**Problem to solve:** Count the lines in the entries below that contain the string "your" with matching case, and reply with only that number.

**Provided records:**
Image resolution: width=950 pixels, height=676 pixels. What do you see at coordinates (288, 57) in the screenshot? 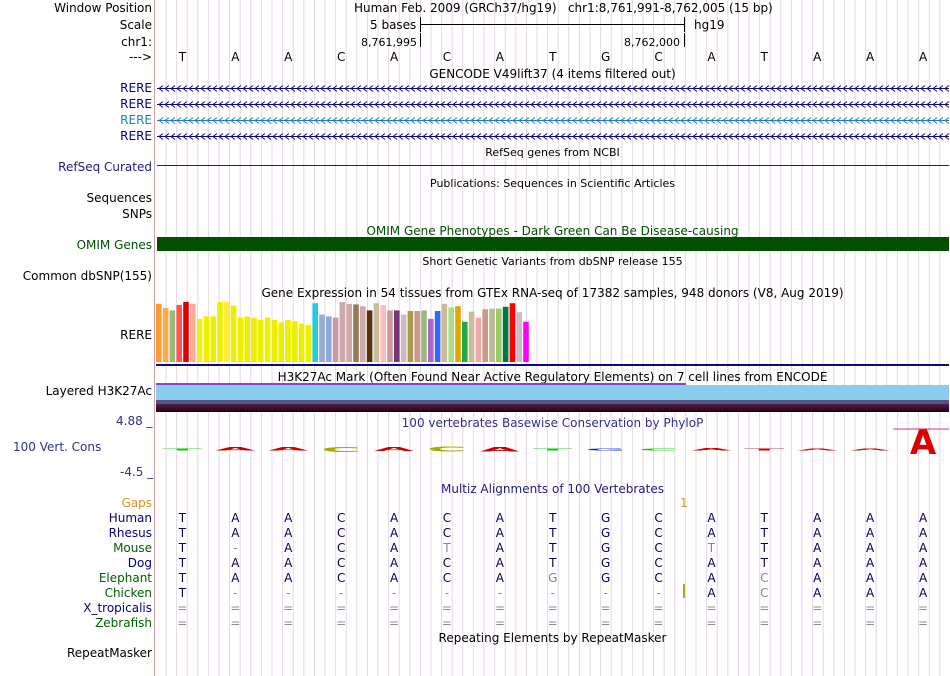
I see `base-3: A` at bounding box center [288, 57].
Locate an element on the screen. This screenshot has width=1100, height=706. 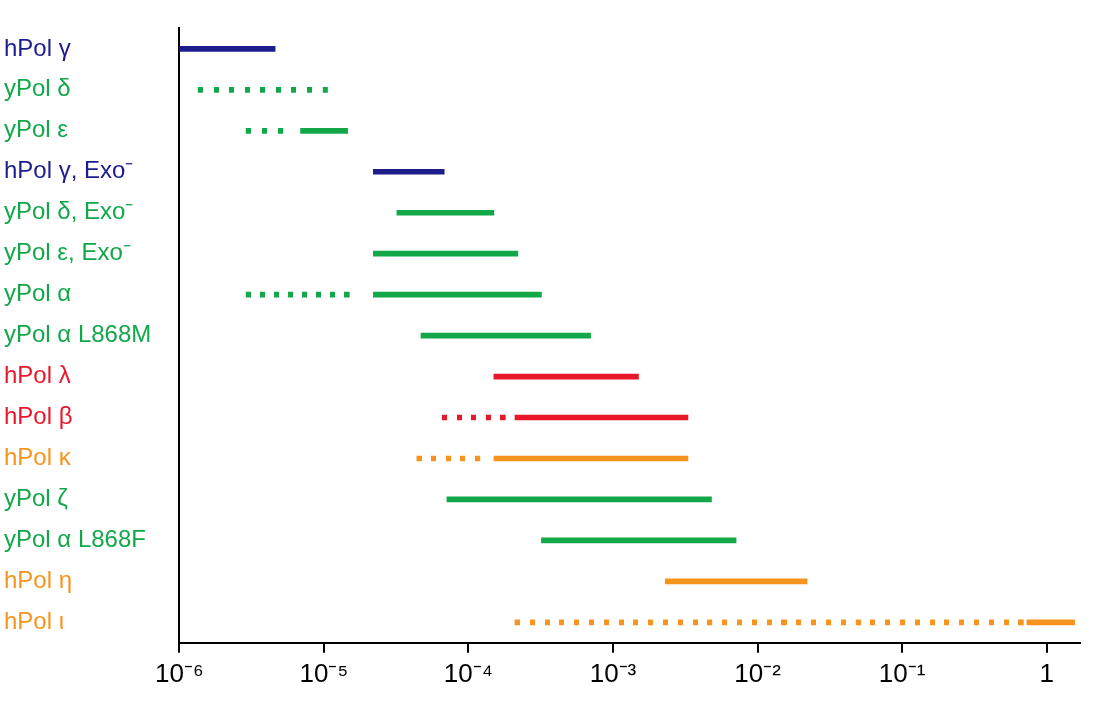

...

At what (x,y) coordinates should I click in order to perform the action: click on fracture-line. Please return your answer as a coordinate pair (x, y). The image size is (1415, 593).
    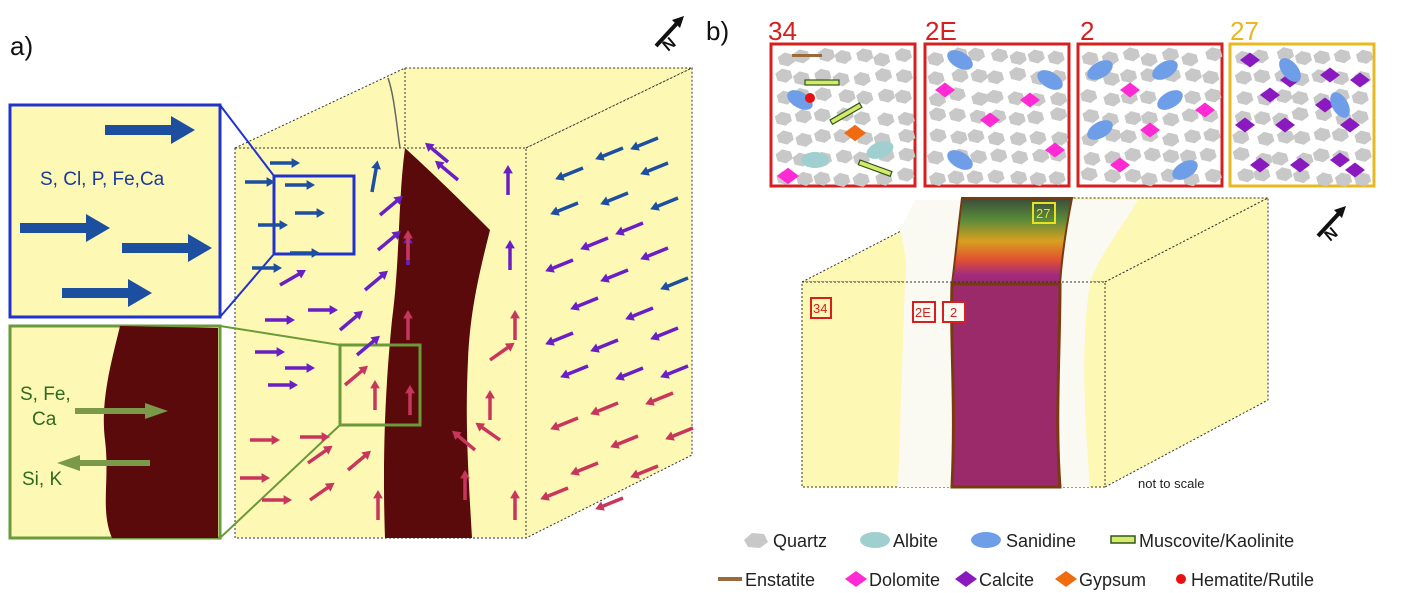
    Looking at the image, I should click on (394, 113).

--

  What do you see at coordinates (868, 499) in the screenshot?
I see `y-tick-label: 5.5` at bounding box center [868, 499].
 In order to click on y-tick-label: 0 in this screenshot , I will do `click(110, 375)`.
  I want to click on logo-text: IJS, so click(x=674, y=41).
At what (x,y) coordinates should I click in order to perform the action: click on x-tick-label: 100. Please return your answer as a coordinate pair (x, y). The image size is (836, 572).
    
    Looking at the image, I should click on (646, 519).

**Answer below:** 2